Arturo’s Anguish: Argentina’s Last Polar Bear Depressed And Losing His Mind, Experts Say

 @TreyeGreen t.green@ibtimes.com
on July 15 2014 1:29 PM
Arturo
Video captured by zoo visitors shows Arturo pacing around his cage, placing his face in his paws and even refusing to move. Many activist and experts say this is an indication that the bear is in serious distress and unhappy with his current surroundings. YouTube/TLAFilm/CBC News

Activists in Argentina are fighting to improve the living conditions of Arturo, the country's last living polar bear. The 29-year-old animal lives at the Mendoza Zoo and has been the focus of a heated debate between activists and zoo officials regarding his mental and physical health.

The New York Daily News reported Arturo’s companion died in 2012. As a result of his pal's death and the extremely warm temperatures he encounters at his zoo, experts say Arturo has become depressed and is showing signs of mental stress. 

The Daily News said the bear does not interact with any other bears and his access to water pools is limited.

"He methodically does the same thing over and over and over and over," Bill McDonald, CEO of the Winnipeg Humane Society, told  CBC News. "And it's really an indication that he's going slowly insane.

Others have raised issues about the overall inadequacy of the bear’s zoo habitat.

"Arturo is in a small cage, with no space to walk, he has no stimulation, and the weather is awful for a polar bear," said Maria Fernanda Arentsen. Arentsen is a Canadian professor who was at the forefront of a movement trying to get the bear moved to another zoo

Activists on Twitter have started a “Free Arturo” petition online. They are requesting Argentine President Cristina Fernandez de Kirchner support the relocation of Arturo to Assiniboine Park Zoo in Canada.
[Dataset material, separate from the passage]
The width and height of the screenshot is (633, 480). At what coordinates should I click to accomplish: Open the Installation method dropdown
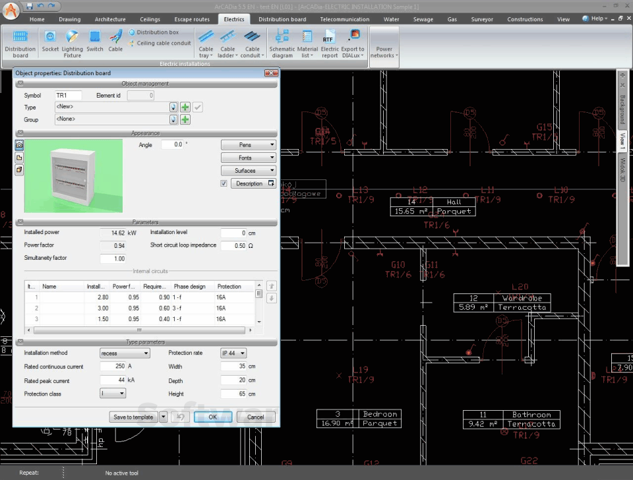click(x=125, y=353)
In February the Assiniboine Park Conservatory attempted to have the bear relocated to its facilities in Winnipeg, Canada. But Argentina rejected the offer, claiming Arturo was too old to undergo the numerous hours of anesthesia the trip would require. Many experts, however, say the move would likely be worth the risks. 

A Canadian law that requires zoo animals to have three years of medical records would have also kept Arturo from moving to Canada since Mendoza Zoo lacked the required documentation.